### Requirements
Answer the following from the abstract on Cu/PZT interfaces below.
(a) What technique is used to investigate the band bending at Cu/PZT(001) interfaces?
(b) How many mechanisms are proposed to explain the loss of band bending?
(c) Which two microscopy methods confirmed the hypotheses?

Schottky barrier versus surface ferroelectric depolarization at Cu/Pb(Zr, Ti)O3 interfaces

  • Laura E. Stoflea
  • Nicoleta G. Apostol
  • Cristina Chirila
  • Lucian Trupina
  • Raluca Negrea
  • Lucian Pintilie
  • Cristian M. Teodorescu
Article

Abstract

The band bending at Cu/PZT(001) interfaces is investigated by X-ray photoelectron spectroscopy (XPS) for a PZT(001) layer which exhibits initial outwards ferroelectric polarization. Two competitive processes are identified: (a) formation of the Schottky barrier between the ferroelectric and unconnected Cu islands, and (b) coalescence of the Cu islands, realisation of an electrical contact to the ground of the system, inducing the apparent loss of the component of the ferroelectric polarization perpendicular to the sample surface, at least as it manifests in band bending. Three mechanisms are proposed to explain this loss of band bending when a full metal layer connected to ground is formed on the surface: (i) over-compensation of depolarization field in the sub-surface region, (ii) formation of domains with in-plane orientation of the polarization vector and (iii) loss of polarization in the near-surface layers of the ferroelectric due to electrons provided by the metal. These result in a non-monotonous variation of binding energies with the amount of Cu deposited. High resolution transmission electron microscopy and piezoresponse force microscopy confirmed these hypotheses. The XPS data allowed also to derive the surface PZT composition, its evolution with the deposition of copper and the formation of surface compounds.

### Extracted records
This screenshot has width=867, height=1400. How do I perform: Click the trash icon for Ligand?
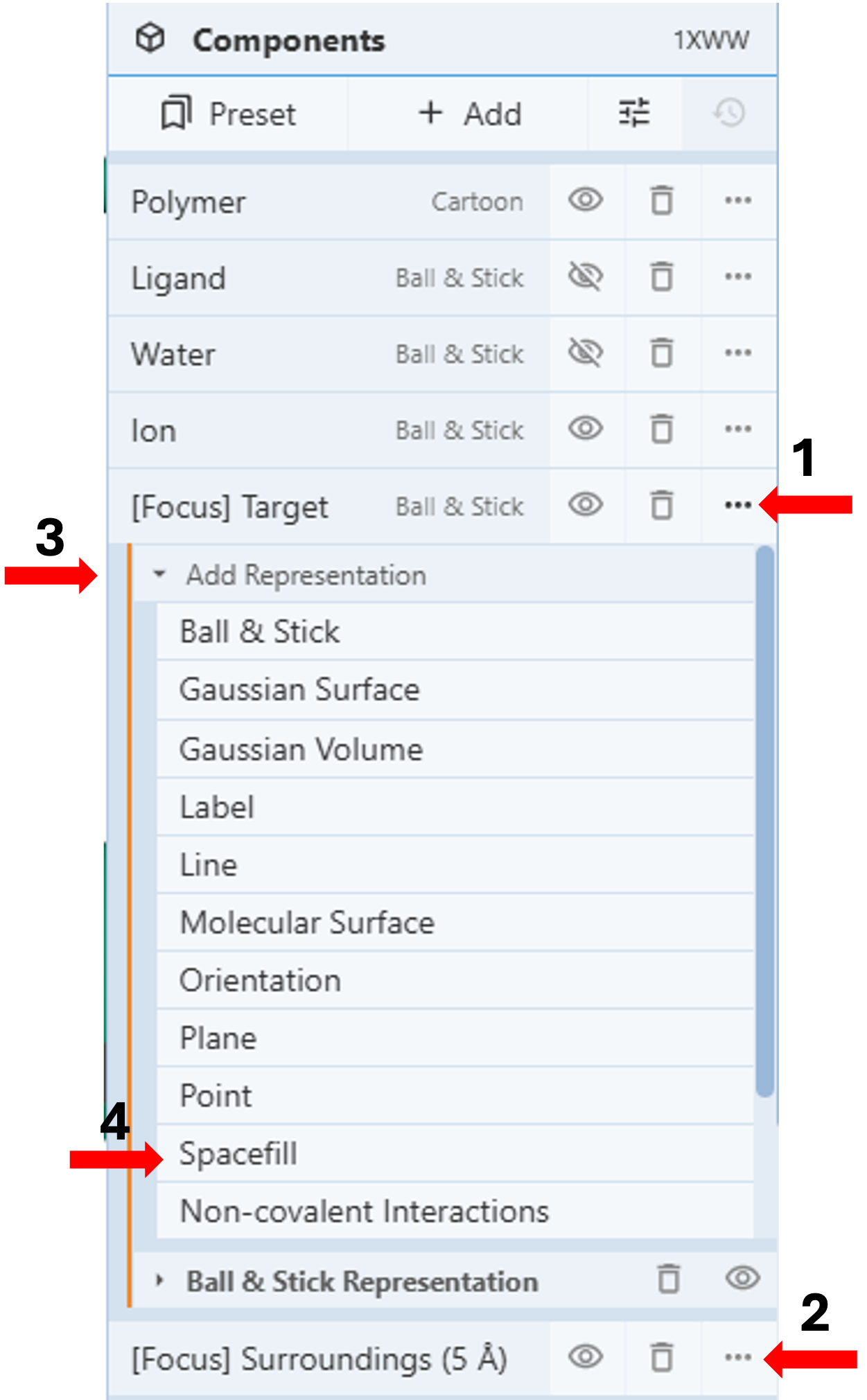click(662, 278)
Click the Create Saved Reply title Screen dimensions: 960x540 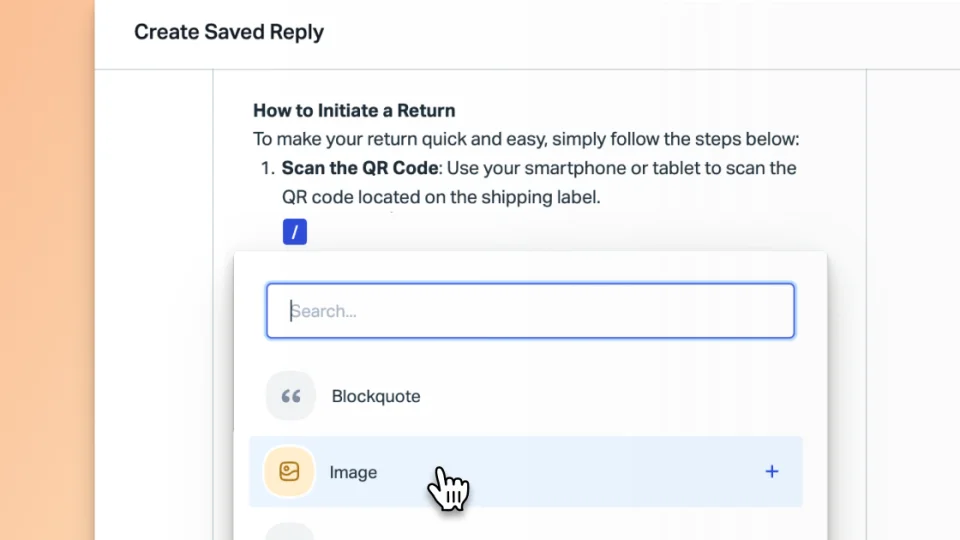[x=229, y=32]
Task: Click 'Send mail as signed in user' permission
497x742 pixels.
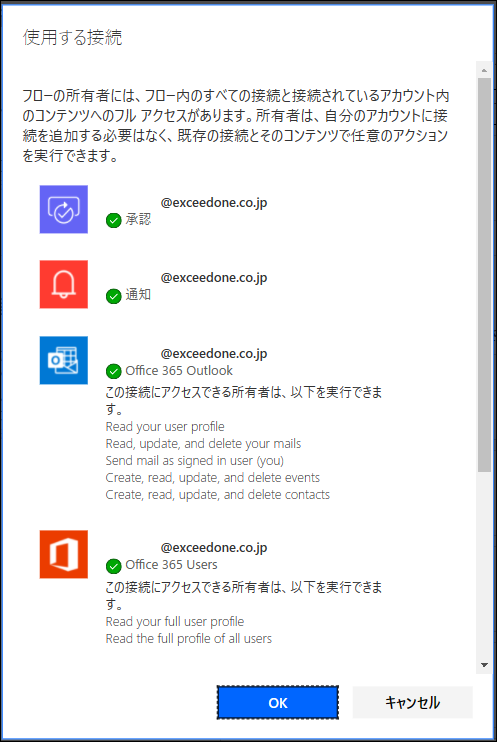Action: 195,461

### Response to this task
(a) X-ray photoelectron spectroscopy (XPS).
(b) Three.
(c) High resolution transmission electron microscopy and piezoresponse force microscopy.